O casal, enterrado lado a lado, deixou quatro filhos, dois meninos e duas meninas. As crianças, com idades entre 1 e 11 anos, agora vivem com familiares que dizem ter condições financeiras de sustentá-los. Ainda assim, amigos e familiares arrecadaram R$ 70 mil em um esforço para ajudar o futuro delas.
As quatro crianças são parte dos mais de 113 mil menores de idade brasileiros que perderam o pai, a mãe ou ambos para a covid-19 entre março de 2020 e abril de 2021. Se consideradas as crianças e adolescentes que tinham como principal cuidador os avós/avôs, esse número salta para 130 mil no país. Globalmente, a cifra ultrapassa 1,5 milhão de órfãos, de acordo com um estudo publicado na última terça-feira, 20/7, no periódico científico Lancet.
“Se você parar agora e contar até 12, é o tempo que basta para haver um novo órfão por covid-19 no mundo”, afirmou à BBC News Brasil a cientista que liderou o estudo, Susan Hillis, pesquisadora de doenças infecciosas do Centro de Controle e Prevenção de Doenças dos Estados Unidos (CDC).
Hillis, ela mesma mãe adotiva de 11 filhos, se esforça para confrontar uma ideia que se disseminou desde o início da pandemia de que crianças não são afetadas pela covid-19. De acordo com a cientista, a magnitude no número de órfãos expõe exatamente o oposto, mas autoridades de diferentes países e a sociedade em geral têm ignorado — ou agido de modo lento demais — para ajudar esses menores de idade em situação tão extrema.
Para além da tragédia emocional, muitas famílias perderam pais ou mães que eram as principais fontes de renda da casa. Hillis defende que haja inclusão imediata desses menores de idade em programas de transferência de renda, para combater a vulnerabilidade financeira e social que vem junto com a orfandade.
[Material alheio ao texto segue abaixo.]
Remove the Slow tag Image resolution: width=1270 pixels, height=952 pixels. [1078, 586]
Essa seria uma necessidade especialmente verdadeira no Brasil, onde a maior parte dos órfãos, 87,5 mil, perdeu o pai, historicamente o responsável pelo sustento financeiro do lar.
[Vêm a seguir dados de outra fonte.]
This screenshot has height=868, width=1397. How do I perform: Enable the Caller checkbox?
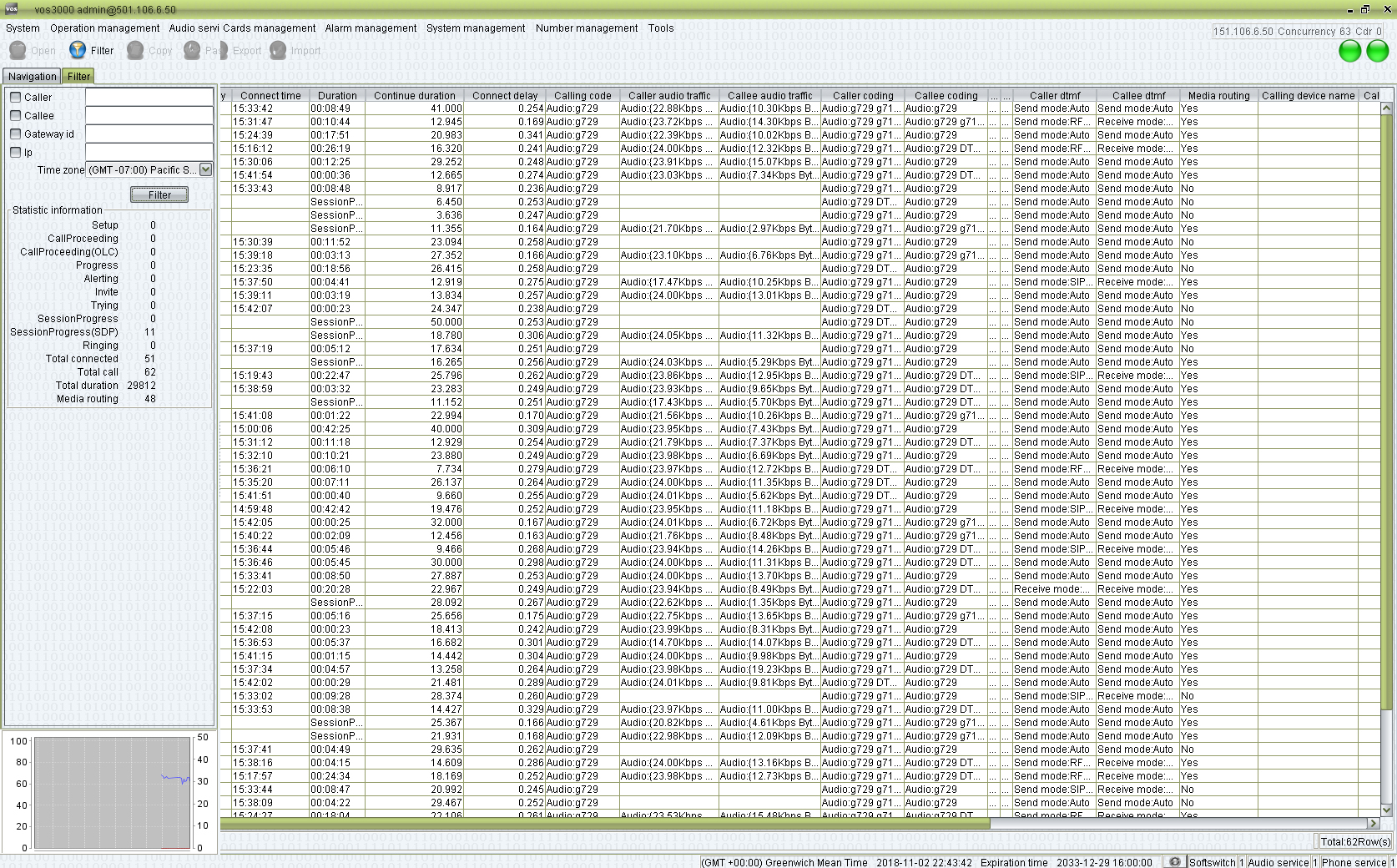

No Congresso brasileiro, onde Thiago e Nielle foram homenageados por um deputado federal do Paraná, tramitam diversos projetos de lei para beneficiar com assistência social órfãos da covid-19. O governo federal já anunciou que planeja pagar uma pensão para órfãos já inscritos em programas sociais, algo em torno de 68 mil menores de idade, segundo estimativas.
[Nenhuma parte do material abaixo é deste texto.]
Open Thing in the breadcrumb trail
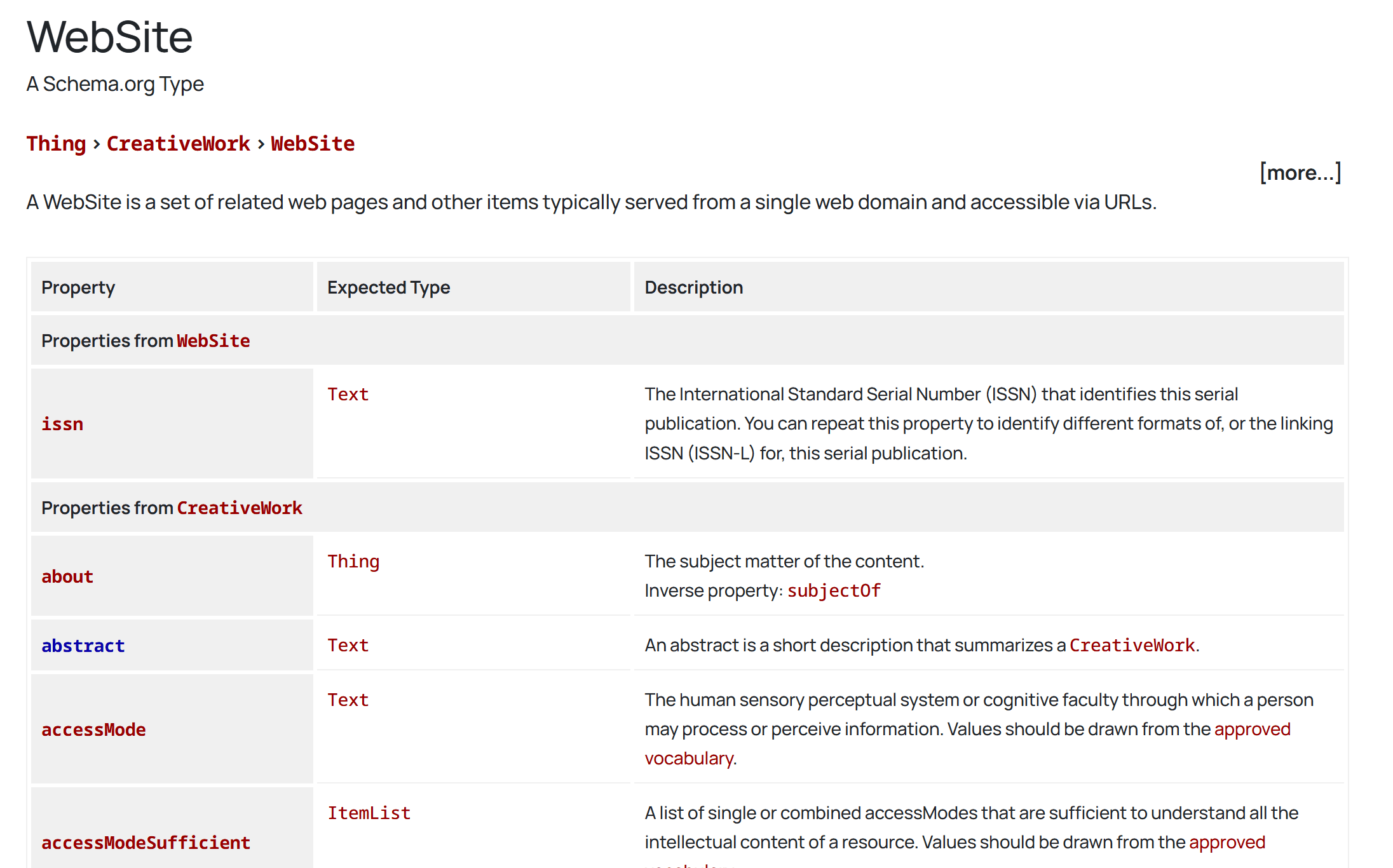This screenshot has width=1393, height=868. coord(56,144)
Mas nenhuma dessas propostas de auxílio saiu do papel ainda. “Nossos dados são muito claros em mostrar que o Brasil é o segundo país com maior número de órfãos, atrás apenas do México”, afirma Hillis. “Só posso dizer que existe um chamado urgente para que o país previna mortes e se prepare para proteger as crianças que vão precisar.”